La sanción impuesta por el Consejo Nacional Electoral (CNE) al movimiento Pacto Histórico quedó en entredicho luego de que se conocieran señalamientos sobre presuntas irregularidades en el trámite y en la votación que dio origen a la decisión. Las alertas apuntan a posibles vicios de procedimiento que podrían afectar la validez del fallo.

Las dudas se concentran en la actuación de uno de los magistrados del CNE durante la sesión en la que se aprobó la sanción, realizada el 26 de noviembre de 2025. Según lo expuesto públicamente, el magistrado Álvaro Hernán Prada no se encontraba en el país al momento de la votación y habría participado de forma virtual sin que existiera una justificación formal, requisito establecido en el reglamento interno del organismo electoral.

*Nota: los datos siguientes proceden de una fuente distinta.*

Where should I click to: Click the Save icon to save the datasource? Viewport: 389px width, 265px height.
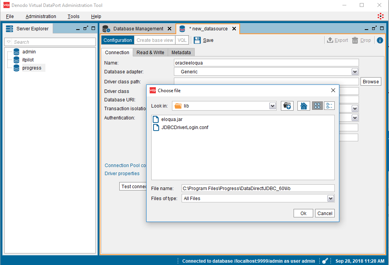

De acuerdo con estas denuncias, la normativa del CNE permite el voto virtual únicamente cuando medie una motivación válida y debidamente sustentada, condición que, según lo señalado, no estaría documentada en este caso. Este hecho abriría un cuestionamiento directo sobre la legalidad del procedimiento con el que se adoptó la sanción contra el Pacto Histórico.

Además, se puso sobre la mesa información interna que indicaría que el magistrado habría permanecido fuera de la ciudad o del país durante periodos prolongados. Bajo la normatividad vigente, la ausencia injustificada por más de tres días podría configurar una falta grave asociada al abandono del cargo, lo que tendría implicaciones disciplinarias y administrativas adicionales.

En este contexto, se advierte que la eventual irregularidad en la conformación y funcionamiento de la sala plena del CNE podría derivar en la nulidad de la votación que dio lugar a la sanción. El debate ahora se traslada al plano jurídico, donde se deberá establecer si el acto administrativo cumple con los requisitos de validez exigidos por la ley electoral.

El caso reabre la discusión sobre los estándares de transparencia y legalidad en las decisiones del máximo organismo electoral del país, en un momento en el que el escrutinio sobre el financiamiento de campañas y las sanciones a movimientos políticos ocupa un lugar central en la agenda pública.